Item 6. Contracts, Arrangements, Understandings or Relationships with Respect to Securities of the Issuer.

     On February 25, 2002, pursuant to a Settlement Agreement by and among the Issuer, the Filing Person, World Mall, Inc. and Messrs. Martin and Giura, the Filing Person was granted the following proxies: (i) a proxy from Mr. Martin granting the Filing Person the right to vote all of Mr. Martin's shares of capital stock of the Issuer in favor of the Filing Person's slate of nominees for the Issuer's board of directors, so long as the Filing Person is serving as the Issuer's chief executive officer and so long as Mr. Martin is included in such slate of nominees; and (ii) a proxy from Mr. Giura granting the Filing Person the right to vote all of Mr. Giura's shares of capital stock of the Issuer in favor of the Filing Person's slate of nominees for the Issuer's board of directors, so long as the Filing Person is serving as the Issuer's chief executive officer and so long as Mr. Giura is included in such slate of nominees.

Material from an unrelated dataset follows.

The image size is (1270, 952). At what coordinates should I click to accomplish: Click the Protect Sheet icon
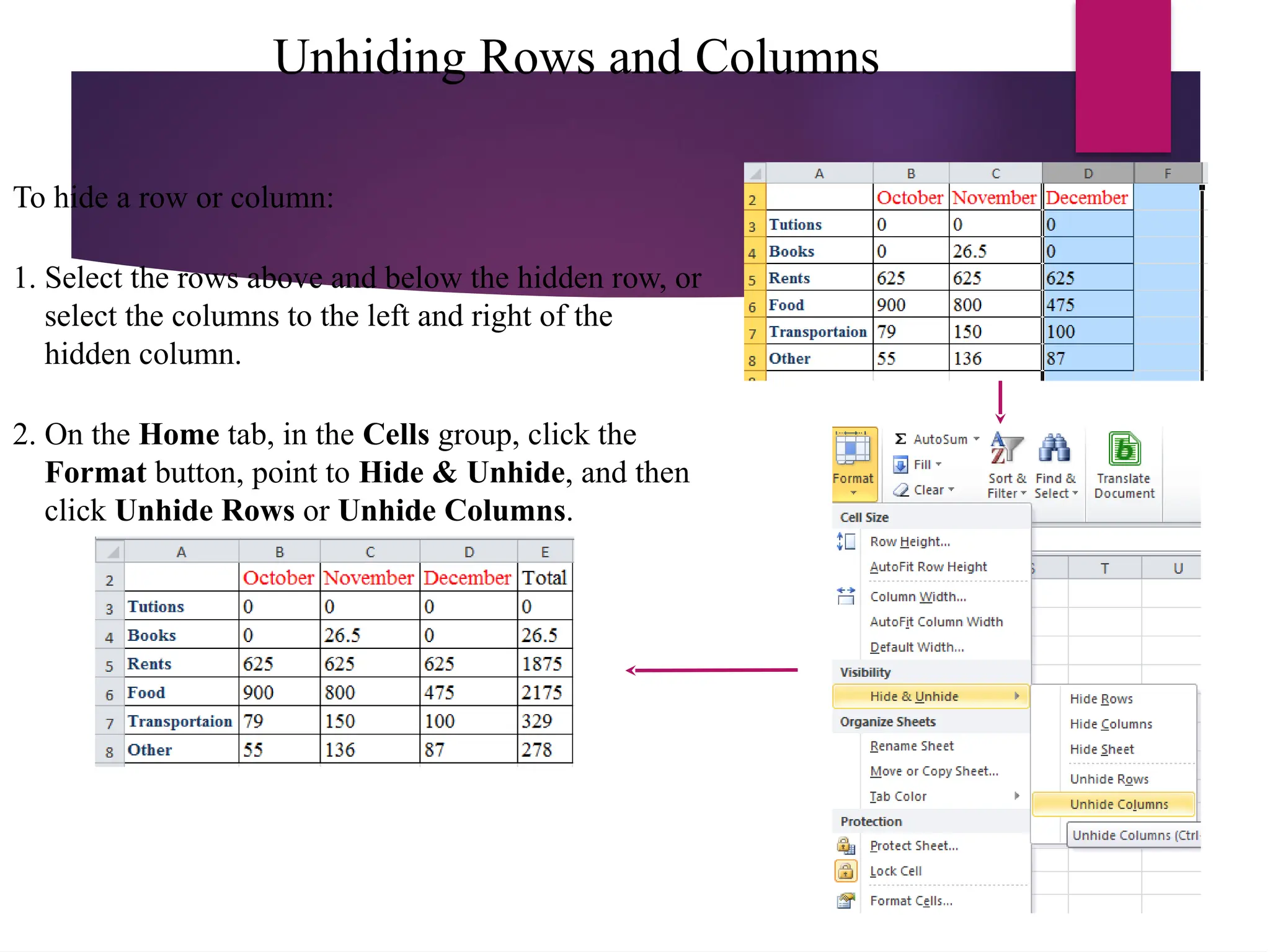point(845,845)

     On August 31, 2004, the Issuer, GMP, LLC, a limited liability company of which Mr. Giura is a member, Safe Environment Corporation of Indiana, Mr. Giura and the Filing Person entered into another Settlement Agreement. Effective as of the date of this Settlement Agreement, Mr. Giura's proxy in favor of the Filing Person was restated to provide that the Filing Person shall have the authority to vote all of Mr. Giura's shares on any matters that may be voted upon by the holders of the Issuer's common stock in such manner as may be determined by the Filing Person in his sole discretion.

Item 7. Material to be filed as Exhibits.

Proxy dated February 25, 2002 granted by S. Patrick Martin in favor of the Filing Person. (1)

Settlement Agreement, dated as of February 25, 2002, by and among the Issuer, World Mall, Inc., S. Patrick Martin, John Giura and the Filing Person. (1)

Settlement Agreement, dated as of August 31, 2004, by and among the Issuer, GMP, LLC, Safe Environment Corporation of Indiana, Mr. Giura and the Filing Person. (2)

Proxy effective as of August 31, 2004, granted by John Giura in favor of the Filing Person.*

* Filed herewith.

(1) Incorporated by reference from the Issuer's Annual Report on Form 10-KSB for the year ended December 31, 2003.
(2) Incorporated by reference from the Issuer's Current Report on Form 8-K dated August 31, 2004 and filed on September 7, 2004.

Signatures

     After reasonable inquiry and to the best of my knowledge and belief, I certify that the information set forth in this statement is true, complete and correct.